Polymerase-mediated synthesis of p-vinylaniline-coupled fluorescent DNA for the sensing of nucleolin protein-c-myc G-quadruplex interactions

In this paper we report the synthesis of two deoxyuridine derivatives (dUCN2, dUPy)-featuring p-vinylaniline-based fluorophores linked through a propargyl unit at the 5' position-that function as molecular rotors. This probing system proved to be useful for the sensing of gene regulation arising from interactions between this G-quadruplex and nucleolin.

Combined recombinase polymerase amplification/rkDNA-graphene oxide probing system for detection of SARS-CoV-2

The development of rapid, highly sensitive, and selective methods for the diagnosis of infection by severe acute respiratory syndrome coronavirus 2 (SARS-CoV-2) should help to prevent the spread of this pandemic virus. In this study, we combined recombinase polymerase amplification (RPA), as a means of isothermal DNA amplification, with an rkDNA-graphene oxide (GO) probe system to allow the rapid detection of SARS-CoV-2 with high sensitivity and selectivity. We used in situ enzymatic synthesis to prepare an rkDNA probe that was complementary to an RPA-amplified sequence of the target N-gene of SARS-CoV-2. The fluorescence of this rkDNA was perfectly quenched in the presence of GO. When the quenched rkDNA-GO system was added to the RPA-amplified sequence of the target SARS-CoV-2, the fluorescence recovered dramatically. The combined RPA/rkDNA-GO system exhibited extremely high selectivity (discrimination factor: 17.2) and sensitivity (LOD = 6.0 aM) for the detection of SARS-CoV-2. The total processing time was only 1.6 h. This combined RPA/rkDNA-GO system appears to be a very efficient and simple method for the point-of-care detection of SARS-CoV-2.
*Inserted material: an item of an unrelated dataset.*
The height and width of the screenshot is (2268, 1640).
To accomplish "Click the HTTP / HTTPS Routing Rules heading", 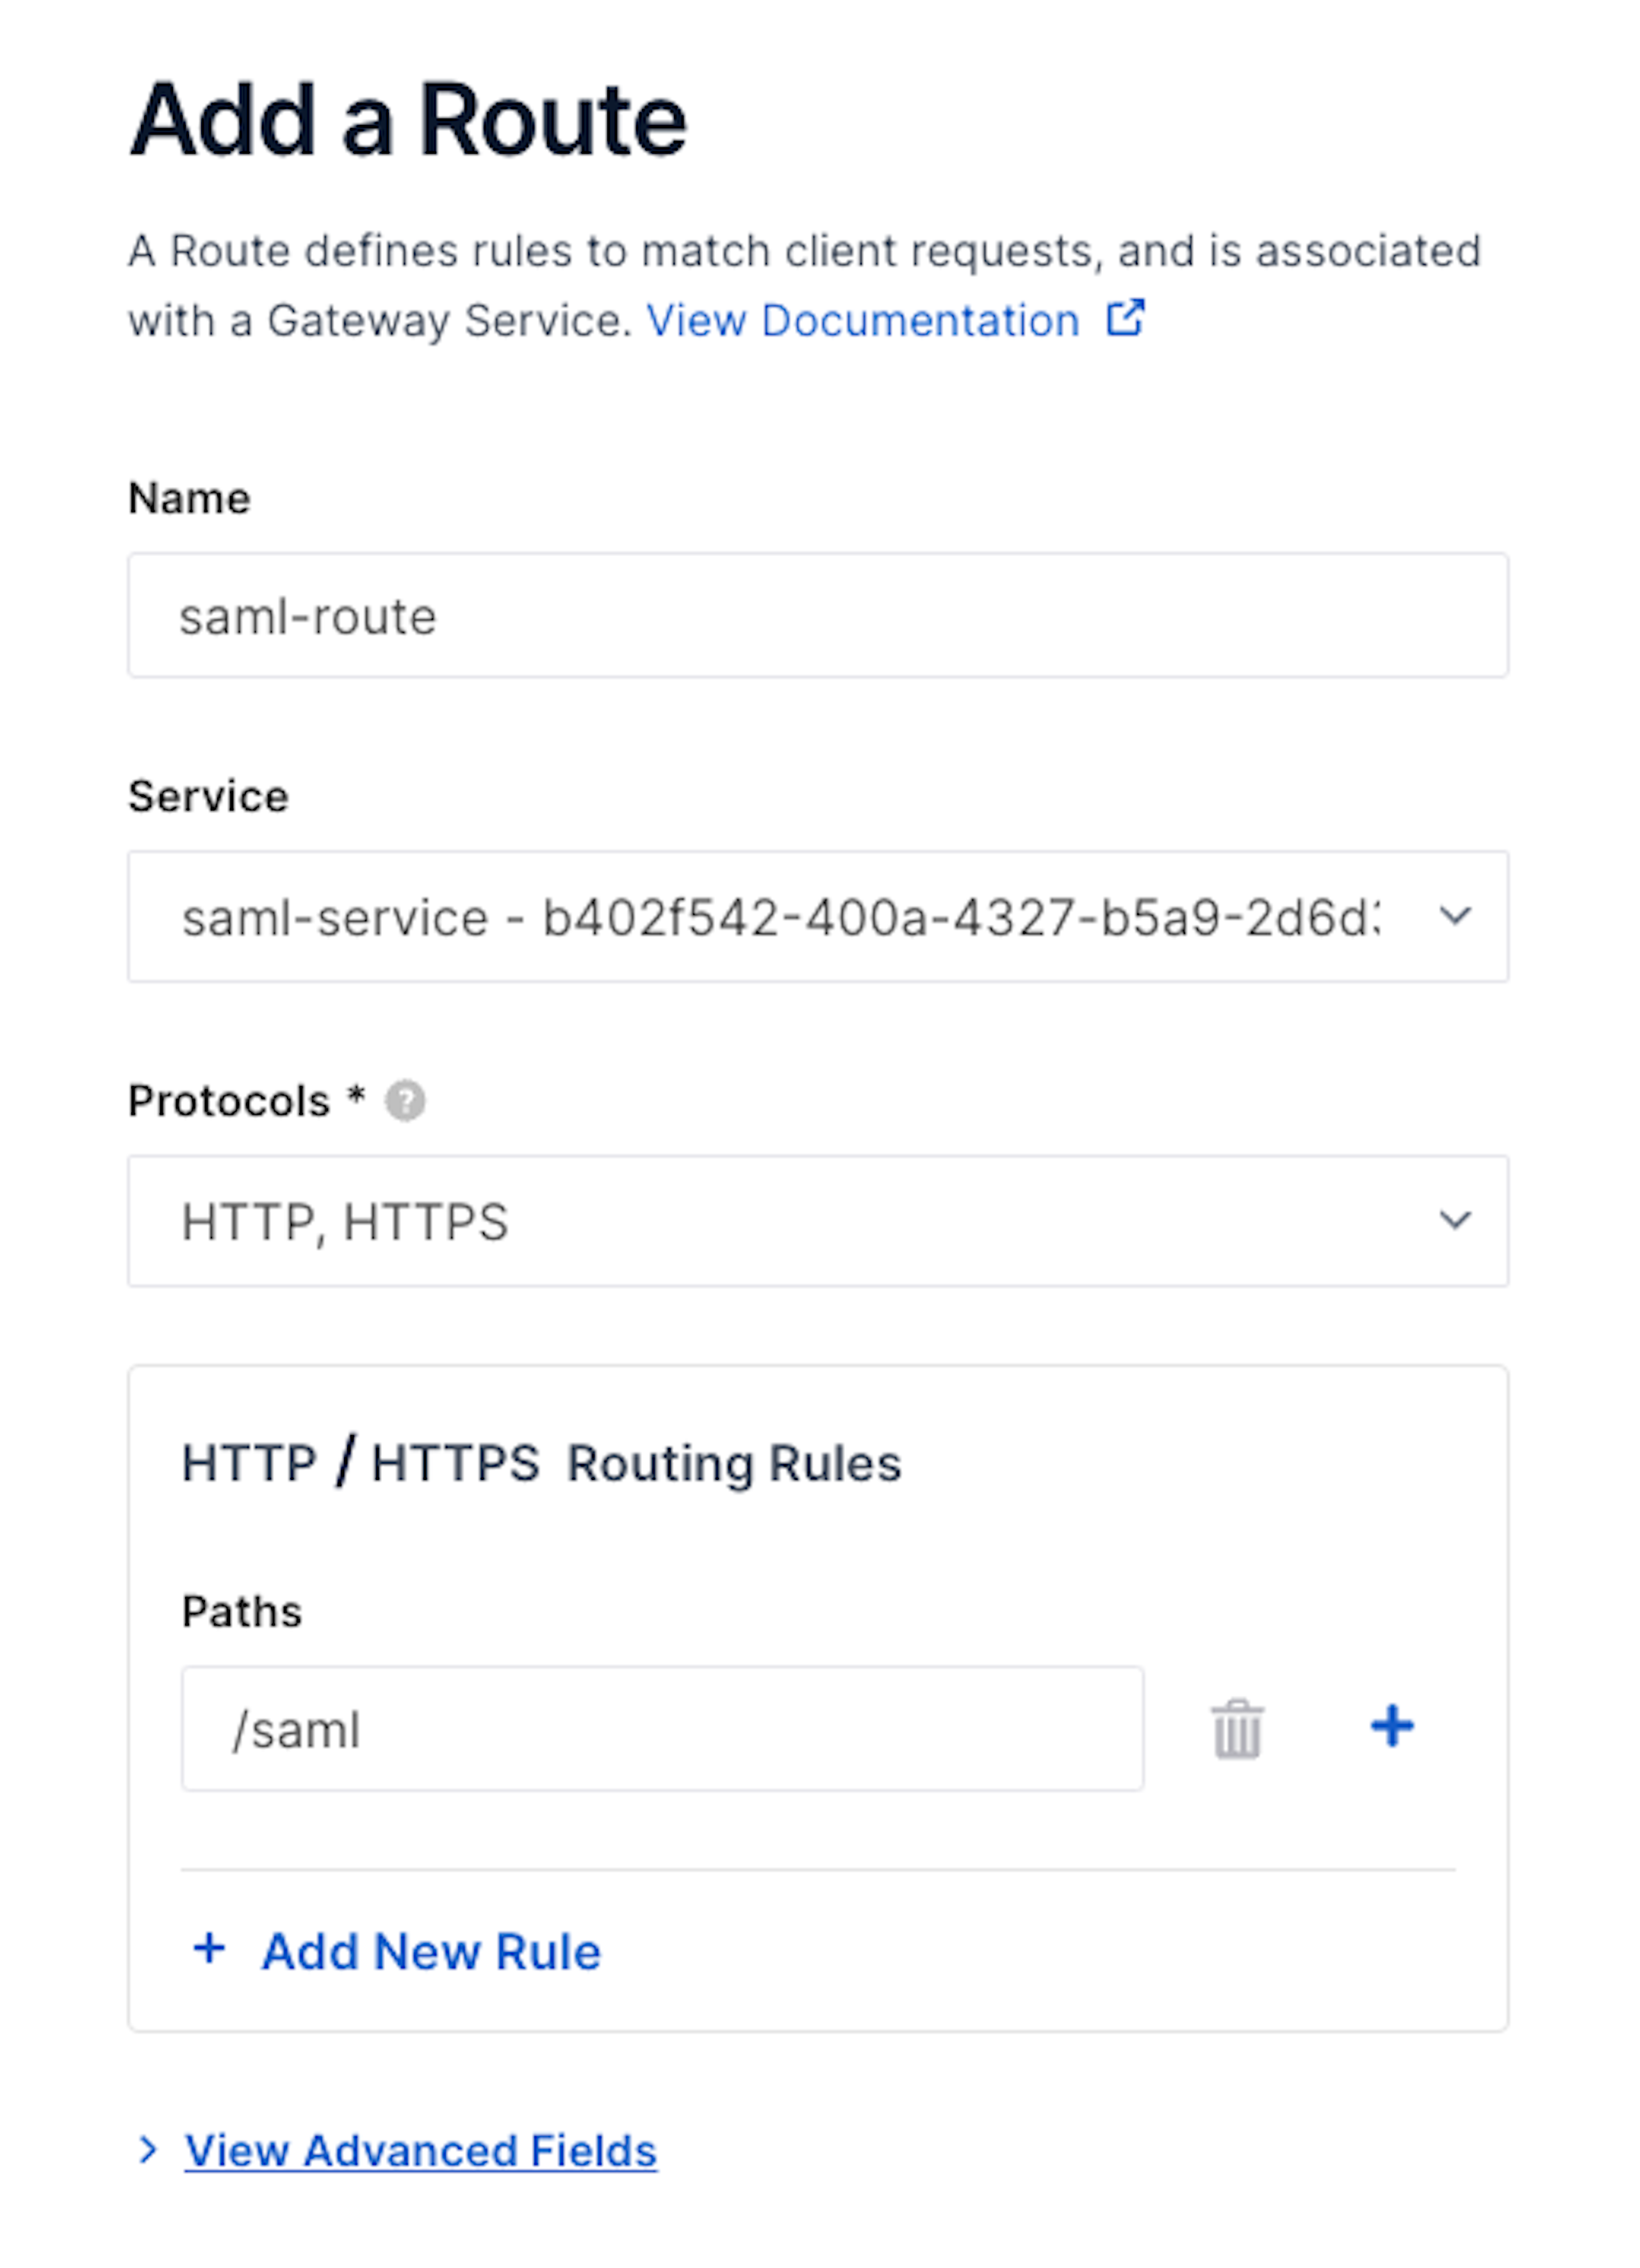I will point(541,1463).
rkDNA-graphene oxide as a simple probe for the rapid detection of miRNA21

In this study we developed a novel diagnostic tool for the detection of miRNA21, based on the fluorescent nucleotide morpholine naphthalimide deoxyuridine (dUrkTP). We incorporated dUrkTP into DNA through primer extension to obtain rkDNA displaying high fluorescence. We then used lambda exonuclease, a specific nuclease for 3́-monophosphate-containing DNA, to separate rkDNA from its complementary sequence. The fluorescence of the free rkDNA was quenched dramatically upon interacting with graphene oxide (GO). Our rkDNA-GO fluorescence probing system exhibited high sensitivity and selectivity for the detection of miRNA21. This inexpensive probing system, employing simple primer extension and exonuclease degradation, required only 30 min to detect its target miRNA. This strategy appears suitable for the detection of diverse types of miRNA.